No, I think they’ll be pets, and while the idea of employing animals as babysitters might seem weird there are so-called “nanny dog” breeds; admittedly it’s more of a stretch to induct wild animals, even tamed ones, into such a role, but with robots to supervise and assist the children as well as some improvement in training techniques and much better identification of good temperament in the animals it’s really not that weird.

Say No to Shrink-Wrapping!

As I said earlier all these beasts will have abundant, vivid, and whimsical feathers on them, and plenty of fat and soft tissue. “Shrink-wrapping”, the late-20th-century trend to depict prehistoric creatures as nothing more than skin and bones, is atrocious and those who depict archosaurs should emphasize the soft-tissue structures that get lost in the shuttle of fossilization. You’d never know that small birds were puffy fuzzballs or that elephants had trunks from their skeletons. We should use our imaginations some.

Last but not least, let’s keep in mind that archosaurs don’t just include dinosaurs and birds. Pterosaurs are also archosaurs, as are crocodilians, the latter of which has a much more stereotypically reptilian appearance. In the marine realm, plesiosaurs are an entirely separate reptilian lineage from the archosaurs, and the mosasaurs are squamates, the same lineage that produced lizards and snakes.

Huge Alien Snakes? Ooh…

Speaking of snakes, lately I’ve become quite interested in their means of locomotion, how an alien world that was dominated by slithering creatures, in particular ones that were huge, with at least one variety being sapient, might be very interesting; it’s been suggested that such creatures might become dominant on worlds with very high gravities, though the most plausible scenario might be a bit more random than “high gravity=snake world”.

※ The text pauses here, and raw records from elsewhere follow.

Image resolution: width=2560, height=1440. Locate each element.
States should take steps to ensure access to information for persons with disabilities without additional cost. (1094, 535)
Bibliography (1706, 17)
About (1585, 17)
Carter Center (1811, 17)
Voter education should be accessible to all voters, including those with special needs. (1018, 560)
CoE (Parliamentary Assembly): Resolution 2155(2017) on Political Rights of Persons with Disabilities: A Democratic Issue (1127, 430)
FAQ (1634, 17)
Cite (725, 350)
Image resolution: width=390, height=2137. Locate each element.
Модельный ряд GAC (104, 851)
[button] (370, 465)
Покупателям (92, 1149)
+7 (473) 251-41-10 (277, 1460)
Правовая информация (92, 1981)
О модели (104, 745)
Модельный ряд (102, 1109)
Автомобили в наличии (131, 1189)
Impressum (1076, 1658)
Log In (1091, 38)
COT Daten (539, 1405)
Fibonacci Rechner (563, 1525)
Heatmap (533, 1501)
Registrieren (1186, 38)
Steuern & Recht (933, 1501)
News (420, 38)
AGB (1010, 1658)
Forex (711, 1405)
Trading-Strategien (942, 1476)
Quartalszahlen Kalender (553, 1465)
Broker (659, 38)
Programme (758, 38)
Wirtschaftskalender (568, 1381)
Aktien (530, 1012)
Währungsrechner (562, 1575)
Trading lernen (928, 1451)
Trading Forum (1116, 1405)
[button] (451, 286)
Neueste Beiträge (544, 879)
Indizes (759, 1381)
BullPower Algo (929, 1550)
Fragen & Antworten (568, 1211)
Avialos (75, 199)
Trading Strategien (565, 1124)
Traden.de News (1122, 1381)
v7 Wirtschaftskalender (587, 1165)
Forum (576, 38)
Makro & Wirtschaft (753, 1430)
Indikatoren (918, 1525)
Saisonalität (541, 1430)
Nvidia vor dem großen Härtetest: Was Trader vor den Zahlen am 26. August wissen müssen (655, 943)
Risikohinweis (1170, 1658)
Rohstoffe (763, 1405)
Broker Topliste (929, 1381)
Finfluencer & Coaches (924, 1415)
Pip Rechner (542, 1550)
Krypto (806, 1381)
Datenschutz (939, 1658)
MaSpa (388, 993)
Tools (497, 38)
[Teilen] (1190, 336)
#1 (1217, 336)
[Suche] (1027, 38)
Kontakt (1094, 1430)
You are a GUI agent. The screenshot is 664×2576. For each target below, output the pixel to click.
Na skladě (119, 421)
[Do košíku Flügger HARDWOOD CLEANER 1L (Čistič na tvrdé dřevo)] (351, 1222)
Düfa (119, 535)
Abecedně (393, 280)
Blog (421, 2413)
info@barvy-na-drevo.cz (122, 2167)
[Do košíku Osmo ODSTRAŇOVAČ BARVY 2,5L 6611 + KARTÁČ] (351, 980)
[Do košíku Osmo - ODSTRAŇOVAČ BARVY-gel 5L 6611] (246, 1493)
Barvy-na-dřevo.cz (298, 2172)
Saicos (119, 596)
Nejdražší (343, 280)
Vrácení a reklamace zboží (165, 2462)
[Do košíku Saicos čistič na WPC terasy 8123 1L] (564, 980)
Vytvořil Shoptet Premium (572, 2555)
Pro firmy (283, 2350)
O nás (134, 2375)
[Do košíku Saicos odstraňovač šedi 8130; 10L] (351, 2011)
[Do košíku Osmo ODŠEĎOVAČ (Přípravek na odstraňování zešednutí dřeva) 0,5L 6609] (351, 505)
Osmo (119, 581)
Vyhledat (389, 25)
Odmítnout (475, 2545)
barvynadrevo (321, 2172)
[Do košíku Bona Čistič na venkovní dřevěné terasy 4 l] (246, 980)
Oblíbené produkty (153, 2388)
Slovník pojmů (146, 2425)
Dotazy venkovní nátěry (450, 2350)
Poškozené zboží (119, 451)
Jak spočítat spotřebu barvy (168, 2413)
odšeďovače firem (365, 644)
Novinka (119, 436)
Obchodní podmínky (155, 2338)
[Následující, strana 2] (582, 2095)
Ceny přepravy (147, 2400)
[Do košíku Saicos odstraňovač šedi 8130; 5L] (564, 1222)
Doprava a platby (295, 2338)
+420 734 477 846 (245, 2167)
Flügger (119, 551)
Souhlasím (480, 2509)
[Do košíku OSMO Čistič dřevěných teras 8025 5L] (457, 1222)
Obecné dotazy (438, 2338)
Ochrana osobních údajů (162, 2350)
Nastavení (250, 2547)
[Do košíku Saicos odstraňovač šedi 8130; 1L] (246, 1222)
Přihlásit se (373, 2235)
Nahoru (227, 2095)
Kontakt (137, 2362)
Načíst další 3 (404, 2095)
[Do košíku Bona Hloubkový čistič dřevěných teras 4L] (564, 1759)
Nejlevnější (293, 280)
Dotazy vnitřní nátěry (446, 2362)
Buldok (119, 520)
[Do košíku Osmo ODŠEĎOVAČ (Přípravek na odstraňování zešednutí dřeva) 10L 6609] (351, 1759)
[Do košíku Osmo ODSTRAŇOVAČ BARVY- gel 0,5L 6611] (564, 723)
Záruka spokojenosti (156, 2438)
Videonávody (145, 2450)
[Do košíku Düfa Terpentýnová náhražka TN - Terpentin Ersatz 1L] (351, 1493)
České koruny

I considered introducing giant alien talking snakes into my leading girl’s lifestyle, but that would make the atmosphere much creepier than I wanted. Perhaps I’ll include a creepy snake girl in a different story.

Conclusion

Anyway, I guess this post was a bit of a rambling, but I wanted to share my thoughts on this topic while they were still fresh in my mind and I was enthusiastic about them, and that is sort of the point of a blog, isn’t it? I guess an increased willingness to write and publish such posts is why my rate of posting has become so torrid recently, but I think my readers are enjoying seeing the more “raw” output as much as I am enjoying writing it, so it’s all good!

If you found any of this interesting I encourage you to surf the Web and do a deep dive on the dinosaurs and other ancient reptilians; it’ll be worth it, believe me.